I once said someone to choose fix and then asyn and essexboy told me that Fix is only for TDL.Anyway
*Edited.

here’s the log after the fix:

aswMBR version 0.9.5.256 Copyright(c) 2011 AVAST Software
Run date: 2011-05-20 14:19:28

14:19:28.562 OS Version: Windows 5.1.2600 Service Pack 3
14:19:28.562 Number of processors: 2 586 0x2B01
14:19:28.562 ComputerName: SAMSUNG01 UserName: UserName
14:19:49.046 Initialize success
14:20:08.765 Disk 0 (boot) \Device\Harddisk0\DR0 → \Device\Ide\IdeDeviceP4T0L0-9
14:20:08.781 Disk 0 Vendor: SAMSUNG_HD160JJ ZM100-47 Size: 152627MB BusType: 3
14:20:10.796 Disk 0 MBR read successfully
14:20:10.796 Disk 0 MBR scan
14:20:10.796 Disk 0 Windows XP default MBR code
14:20:12.796 Disk 0 scanning sectors +268414020
14:20:12.812 Disk 0 scanning C:\WINDOWS\system32\drivers
14:20:25.812 Service scanning
14:20:30.953 Disk 0 trace - called modules:
14:20:30.968 ntkrnlpa.exe CLASSPNP.SYS disk.sys ACPI.sys hal.dll atapi.sys pciide.sys
14:20:30.968 1 nt!IofCallDriver → \Device\Harddisk0\DR0[0x87110ab8]
14:20:30.968 3 CLASSPNP.SYS[f755cfd7] → nt!IofCallDriver → \Device\0000007d[0x8714ef18]
14:20:30.984 5 ACPI.sys[f73f3620] → nt!IofCallDriver → \Device\Ide\IdeDeviceP4T0L0-9[0x8714dd98]
14:20:30.984 Scan finished successfully
14:20:52.609 Disk 0 MBR has been saved successfully to “C:\Documents and Settings\UserName\Desktop\MBR.dat”
14:20:52.609 The log file has been saved successfully to “C:\Documents and Settings\UserName\Desktop\aswMBR3.txt”

Looks clean,any other problems?

ok thanks i’ll run the MBAM and Avast scans again and let you know

one thing that did happen on reboot was a small windows error pop up entitled ‘SRY #001’ with the error message ‘CLED ERROR’ - any idea what that might be or if it’s related?
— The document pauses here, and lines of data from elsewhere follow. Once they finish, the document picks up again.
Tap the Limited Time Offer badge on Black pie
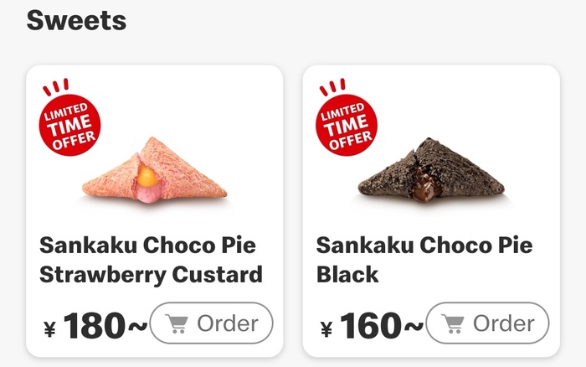586x367 pixels. click(x=346, y=125)
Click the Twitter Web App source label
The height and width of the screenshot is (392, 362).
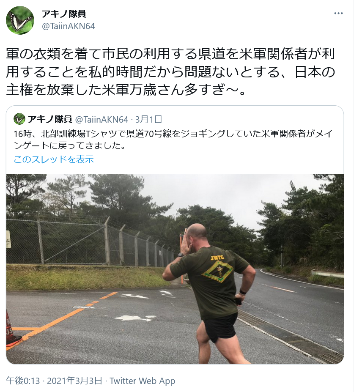point(143,381)
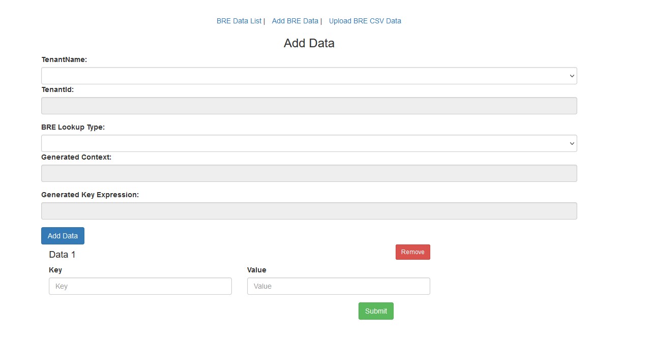Click the TenantId field
The image size is (653, 340).
[x=309, y=105]
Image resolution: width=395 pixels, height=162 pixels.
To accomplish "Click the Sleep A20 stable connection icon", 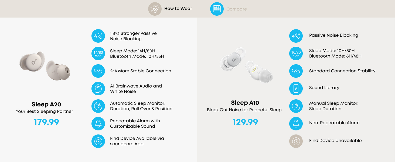I will pos(98,71).
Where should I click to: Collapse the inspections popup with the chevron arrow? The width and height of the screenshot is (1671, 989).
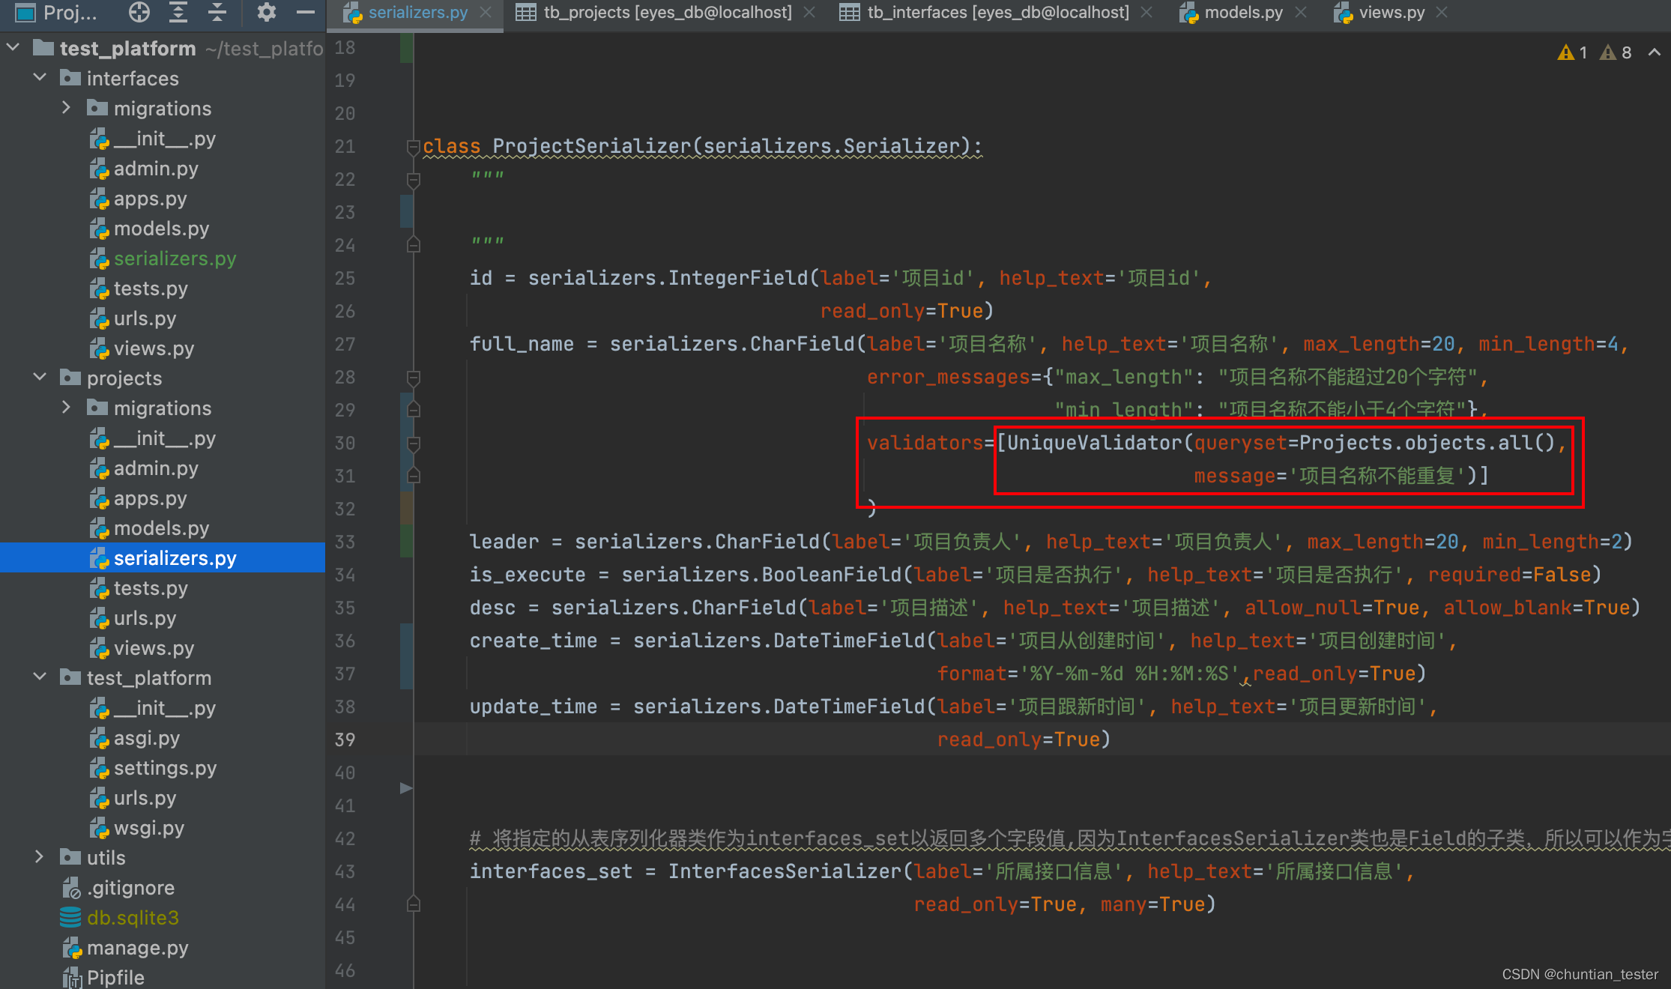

Do you Cubase installed?IOpen up task manager and close the application cled.exe if it is there.
Start->Run>type “msconfig”,and under the startup tab uncheck the cled.exe process.

thanks Left123 (i should really have web checked that one myself!)

when i run the avast scan should i run a quickscan or a boot-time scan?

Run a quick scan first.

hi thank you all for your help so far :slight_smile:

however i appear to still have a further complication.

one of the reasons i was alerted to the fact my desktop had an infection is that i have been experiencing connection timeouts when trying to access a specific website and it’s corresponding ftp (which i can view and connect to on my laptop using the same net connection). i contacted the webhost of the site and they have informed me that their security system had detected malware on my desktop and therefore were blocking it.

so after running all the scans suggested in this post i have tried to access the site again. my desktop still will not load the site, and when i contacted the host to explain that i had cleaned the infection they replied saying that they still detected a malware threat.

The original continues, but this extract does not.